Advances in Fuzzy Systems (Jan 2015)
A Collaborative Framework for Privacy Preserving Fuzzy Co-Clustering of Vertically Distributed Cooccurrence Matrices
Abstract
In many real world data analysis tasks, it is expected that we can get much more useful knowledge by utilizing multiple databases stored in different organizations, such as cooperation groups, state organs, and allied countries. However, in many such organizations, they often hesitate to publish their databases because of privacy and security issues although they believe the advantages of collaborative analysis. This paper proposes a novel collaborative framework for utilizing vertically partitioned cooccurrence matrices in fuzzy co-cluster structure estimation, in which cooccurrence information among objects and items is separately stored in several sites. In order to utilize such distributed data sets without fear of information leaks, a privacy preserving procedure is introduced to fuzzy clustering for categorical multivariate data (FCCM).
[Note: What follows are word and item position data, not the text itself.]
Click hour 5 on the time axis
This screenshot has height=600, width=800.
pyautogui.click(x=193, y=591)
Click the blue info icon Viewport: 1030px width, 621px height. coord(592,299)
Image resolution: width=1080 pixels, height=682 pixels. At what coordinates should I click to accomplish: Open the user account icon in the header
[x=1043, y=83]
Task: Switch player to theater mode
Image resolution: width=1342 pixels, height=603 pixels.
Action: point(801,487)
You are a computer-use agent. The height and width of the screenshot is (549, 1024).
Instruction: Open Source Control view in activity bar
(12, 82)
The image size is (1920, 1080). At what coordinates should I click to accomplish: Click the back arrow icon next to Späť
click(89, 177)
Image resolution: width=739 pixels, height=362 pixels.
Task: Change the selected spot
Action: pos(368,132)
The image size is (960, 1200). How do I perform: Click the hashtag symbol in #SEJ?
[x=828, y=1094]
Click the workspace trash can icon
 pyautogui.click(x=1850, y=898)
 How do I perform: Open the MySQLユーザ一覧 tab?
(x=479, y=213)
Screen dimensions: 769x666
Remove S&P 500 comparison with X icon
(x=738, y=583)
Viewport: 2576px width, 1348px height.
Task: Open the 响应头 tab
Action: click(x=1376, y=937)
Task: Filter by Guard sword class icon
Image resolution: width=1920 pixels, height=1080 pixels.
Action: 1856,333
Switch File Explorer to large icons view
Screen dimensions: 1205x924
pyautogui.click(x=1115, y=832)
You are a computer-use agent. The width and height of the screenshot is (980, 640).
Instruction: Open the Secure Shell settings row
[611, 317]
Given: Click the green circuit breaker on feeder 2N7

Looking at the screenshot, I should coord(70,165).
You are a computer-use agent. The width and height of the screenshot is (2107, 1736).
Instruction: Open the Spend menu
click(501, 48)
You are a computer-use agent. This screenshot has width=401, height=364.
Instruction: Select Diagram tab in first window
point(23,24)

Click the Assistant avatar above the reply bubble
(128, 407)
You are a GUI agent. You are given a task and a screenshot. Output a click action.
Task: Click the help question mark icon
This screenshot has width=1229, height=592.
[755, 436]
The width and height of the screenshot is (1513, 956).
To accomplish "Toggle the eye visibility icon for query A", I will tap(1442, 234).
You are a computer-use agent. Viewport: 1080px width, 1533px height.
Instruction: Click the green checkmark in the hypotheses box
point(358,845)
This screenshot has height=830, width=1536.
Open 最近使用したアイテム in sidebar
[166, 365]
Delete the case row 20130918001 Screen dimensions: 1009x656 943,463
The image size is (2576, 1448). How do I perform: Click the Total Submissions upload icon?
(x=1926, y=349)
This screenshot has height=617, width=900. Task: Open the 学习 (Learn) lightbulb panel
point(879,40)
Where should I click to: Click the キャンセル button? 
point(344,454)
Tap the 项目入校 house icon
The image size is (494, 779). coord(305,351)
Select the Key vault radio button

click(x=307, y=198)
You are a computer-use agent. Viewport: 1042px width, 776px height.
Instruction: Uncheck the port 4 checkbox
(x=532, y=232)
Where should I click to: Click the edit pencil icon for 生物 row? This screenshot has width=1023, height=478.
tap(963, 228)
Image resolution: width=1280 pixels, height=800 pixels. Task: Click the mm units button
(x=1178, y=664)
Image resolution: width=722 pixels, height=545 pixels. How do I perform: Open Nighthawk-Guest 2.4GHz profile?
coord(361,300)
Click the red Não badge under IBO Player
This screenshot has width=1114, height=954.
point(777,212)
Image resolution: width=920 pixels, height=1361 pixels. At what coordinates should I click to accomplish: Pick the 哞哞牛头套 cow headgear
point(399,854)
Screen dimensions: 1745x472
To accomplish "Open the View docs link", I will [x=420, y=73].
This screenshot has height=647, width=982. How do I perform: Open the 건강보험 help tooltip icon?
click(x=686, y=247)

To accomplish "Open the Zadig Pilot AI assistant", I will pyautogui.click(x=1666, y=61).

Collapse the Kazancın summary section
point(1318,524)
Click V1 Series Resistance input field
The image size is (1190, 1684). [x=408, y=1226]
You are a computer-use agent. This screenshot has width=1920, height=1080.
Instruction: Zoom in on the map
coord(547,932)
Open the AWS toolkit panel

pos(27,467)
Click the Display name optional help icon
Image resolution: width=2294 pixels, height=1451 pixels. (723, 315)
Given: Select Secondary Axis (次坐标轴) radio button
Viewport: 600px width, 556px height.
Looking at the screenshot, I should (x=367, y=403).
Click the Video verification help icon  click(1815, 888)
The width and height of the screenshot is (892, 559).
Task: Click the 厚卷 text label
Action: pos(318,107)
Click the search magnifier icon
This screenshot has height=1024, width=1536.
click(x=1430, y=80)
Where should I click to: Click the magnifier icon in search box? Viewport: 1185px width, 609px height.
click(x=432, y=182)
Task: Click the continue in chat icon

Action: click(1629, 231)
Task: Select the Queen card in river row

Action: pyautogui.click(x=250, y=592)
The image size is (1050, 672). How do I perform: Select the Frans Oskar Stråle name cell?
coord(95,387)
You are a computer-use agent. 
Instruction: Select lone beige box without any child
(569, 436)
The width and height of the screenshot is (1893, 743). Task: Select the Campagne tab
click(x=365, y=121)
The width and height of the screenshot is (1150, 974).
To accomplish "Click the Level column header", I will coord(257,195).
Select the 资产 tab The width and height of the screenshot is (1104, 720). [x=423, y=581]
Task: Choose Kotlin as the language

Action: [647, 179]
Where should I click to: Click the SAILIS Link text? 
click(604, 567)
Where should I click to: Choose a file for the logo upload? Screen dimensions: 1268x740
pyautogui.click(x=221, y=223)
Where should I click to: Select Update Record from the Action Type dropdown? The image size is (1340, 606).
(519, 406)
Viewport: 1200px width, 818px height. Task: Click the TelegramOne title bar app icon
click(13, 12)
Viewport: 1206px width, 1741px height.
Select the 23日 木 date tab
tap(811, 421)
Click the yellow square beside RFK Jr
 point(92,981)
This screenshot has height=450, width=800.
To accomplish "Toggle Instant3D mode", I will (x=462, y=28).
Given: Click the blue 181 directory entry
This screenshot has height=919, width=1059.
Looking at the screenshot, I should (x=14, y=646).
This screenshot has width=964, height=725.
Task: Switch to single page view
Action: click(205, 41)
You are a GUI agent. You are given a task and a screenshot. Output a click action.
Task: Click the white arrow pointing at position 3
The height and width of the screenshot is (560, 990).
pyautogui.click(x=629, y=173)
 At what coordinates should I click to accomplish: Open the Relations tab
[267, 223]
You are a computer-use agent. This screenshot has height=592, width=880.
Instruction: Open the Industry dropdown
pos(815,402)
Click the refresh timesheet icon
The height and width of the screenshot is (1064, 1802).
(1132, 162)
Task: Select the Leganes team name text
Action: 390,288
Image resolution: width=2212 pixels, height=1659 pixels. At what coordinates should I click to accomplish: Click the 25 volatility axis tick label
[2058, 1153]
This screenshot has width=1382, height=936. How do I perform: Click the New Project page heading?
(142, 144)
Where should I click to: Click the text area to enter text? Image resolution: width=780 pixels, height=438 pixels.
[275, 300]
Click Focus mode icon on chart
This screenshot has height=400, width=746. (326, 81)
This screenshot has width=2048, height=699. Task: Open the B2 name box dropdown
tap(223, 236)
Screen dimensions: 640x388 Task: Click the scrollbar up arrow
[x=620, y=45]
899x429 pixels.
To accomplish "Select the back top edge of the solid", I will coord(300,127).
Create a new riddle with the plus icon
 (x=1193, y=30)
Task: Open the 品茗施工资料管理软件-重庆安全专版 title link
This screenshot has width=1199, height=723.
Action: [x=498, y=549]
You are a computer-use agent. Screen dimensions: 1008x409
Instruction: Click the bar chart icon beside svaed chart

Withholding each element of cooccurrence matrices, only object memberships are shared by multiple sites and their (implicit) joint co-cluster structures are revealed through an iterative clustering process. Several experimental results demonstrate that collaborative analysis can contribute to revealing global intrinsic co-cluster structures of separate matrices rather than individual site-wise analysis. The novel framework makes it possible for many private and public organizations to share common data structural knowledge without fear of information leaks.